Selon une enquête publiée le 6 décembre dernier, qui évalue 72 pays membres de l’OCDE, l’Allemagne fait aussi partie des pays qui nous ont largement devancés en matière de réussite scolaire. Tous les trois ans, désormais, le Pisa (Programme international pour le suivi des acquis) met en émoi la communauté des professeurs.« Il y a deux types de pays : en tête, les Asiatiques, car ils recherchent la performance, avec un parascolaire qui est entré dans les mœurs. De l’autre côté, les nordiques, partisans du sur-mesure, où l’élève est valorisé », analyse Philippe Coléon, directeur général d’Acadomia.

Cette société de cours à domicile règne sur un marché en pleine expansion : l’angoisse des parents. Avec 100 000 élèves suivis, Acadomia, fondée en 1989, a été introduite en Bourse en 2000, alors qu’elle affichait un rythme de progression record de 40 % par an ! « Aujourd’hui, elle est le leader avec 300 millions de chiffre d’affaires », se félicite Philippe Coléon. « En France, on survalorise les maths, et surtout le plaisir est complètement oublié », poursuit-il.

À chaque rentrée, on voit se répéter les mêmes réflexes : des familles aux abois qui se précipitent vers les établissements privés sous contrat, dont la loi a limité le nombre. Résultat : pas assez de places et des listes d’attente surchargées, qui permettent à ces établissements de pratiquer une sélection et d’augmenter encore leur niveau.
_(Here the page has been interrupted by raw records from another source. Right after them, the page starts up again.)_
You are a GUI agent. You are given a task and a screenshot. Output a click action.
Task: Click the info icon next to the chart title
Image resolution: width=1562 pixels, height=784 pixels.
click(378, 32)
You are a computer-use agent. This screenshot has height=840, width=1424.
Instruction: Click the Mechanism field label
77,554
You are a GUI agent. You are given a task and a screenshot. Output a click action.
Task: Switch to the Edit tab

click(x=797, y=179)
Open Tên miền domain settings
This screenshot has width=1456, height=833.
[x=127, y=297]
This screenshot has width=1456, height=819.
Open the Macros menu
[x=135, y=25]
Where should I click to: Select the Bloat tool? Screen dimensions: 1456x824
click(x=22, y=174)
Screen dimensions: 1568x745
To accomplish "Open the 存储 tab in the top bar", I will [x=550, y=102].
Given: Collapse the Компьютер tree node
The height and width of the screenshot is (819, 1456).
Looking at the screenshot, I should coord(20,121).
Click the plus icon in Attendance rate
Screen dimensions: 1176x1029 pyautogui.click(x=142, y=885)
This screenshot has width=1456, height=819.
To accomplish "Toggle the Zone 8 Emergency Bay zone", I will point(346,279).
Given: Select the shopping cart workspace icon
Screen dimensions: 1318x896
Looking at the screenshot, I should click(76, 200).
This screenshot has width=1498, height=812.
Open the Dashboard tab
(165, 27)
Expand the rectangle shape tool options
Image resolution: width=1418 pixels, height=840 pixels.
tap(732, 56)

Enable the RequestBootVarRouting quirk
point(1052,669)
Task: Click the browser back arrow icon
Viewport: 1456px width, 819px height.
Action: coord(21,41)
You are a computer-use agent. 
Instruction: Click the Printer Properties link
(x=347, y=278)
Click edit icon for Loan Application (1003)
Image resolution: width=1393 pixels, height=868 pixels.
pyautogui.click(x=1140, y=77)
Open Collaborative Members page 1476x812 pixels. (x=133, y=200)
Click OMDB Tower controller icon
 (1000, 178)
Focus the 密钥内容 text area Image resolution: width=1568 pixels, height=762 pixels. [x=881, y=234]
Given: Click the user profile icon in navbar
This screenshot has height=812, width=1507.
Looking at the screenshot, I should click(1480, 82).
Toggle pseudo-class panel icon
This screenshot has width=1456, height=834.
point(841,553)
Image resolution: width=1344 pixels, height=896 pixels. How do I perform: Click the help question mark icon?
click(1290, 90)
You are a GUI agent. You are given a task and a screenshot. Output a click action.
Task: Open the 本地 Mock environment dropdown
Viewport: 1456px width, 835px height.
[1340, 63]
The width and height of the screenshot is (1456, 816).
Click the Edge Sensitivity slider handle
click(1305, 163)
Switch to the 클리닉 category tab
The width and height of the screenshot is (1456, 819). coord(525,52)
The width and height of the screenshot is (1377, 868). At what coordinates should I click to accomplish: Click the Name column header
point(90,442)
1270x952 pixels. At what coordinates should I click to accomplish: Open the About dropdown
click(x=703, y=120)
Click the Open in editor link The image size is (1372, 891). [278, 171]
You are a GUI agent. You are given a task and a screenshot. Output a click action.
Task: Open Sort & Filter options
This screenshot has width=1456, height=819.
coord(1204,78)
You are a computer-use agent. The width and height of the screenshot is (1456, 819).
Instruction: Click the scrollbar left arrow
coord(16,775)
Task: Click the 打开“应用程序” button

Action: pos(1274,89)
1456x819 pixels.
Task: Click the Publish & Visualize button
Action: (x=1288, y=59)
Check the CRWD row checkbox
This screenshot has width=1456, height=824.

Dans le lycée Alfred-Nobel, Marie constate que l’« absence de mixité sociale est totale. Ils manquent de confiance en eux, disent « je ne sais pas » et sabotent leurs chances », c’est ce qui l’étonne le plus. Elle continue pourtant à croire en la force de la littérature pour leur permettre d’aborder les problèmes. La preuve : « Ils ont aimé « L’étranger », de Camus. Sans doute parce qu’ils se sentent autorisés à ressentir les mêmes choses que le narrateur, ce même sentiment d’exclusion. »

Ça, c’est sur le fond. Sur la forme ? Dans certains établissements, on a carrément renoncé à sanctionner les fautes d’orthographe. Résignation ou capitulation ? 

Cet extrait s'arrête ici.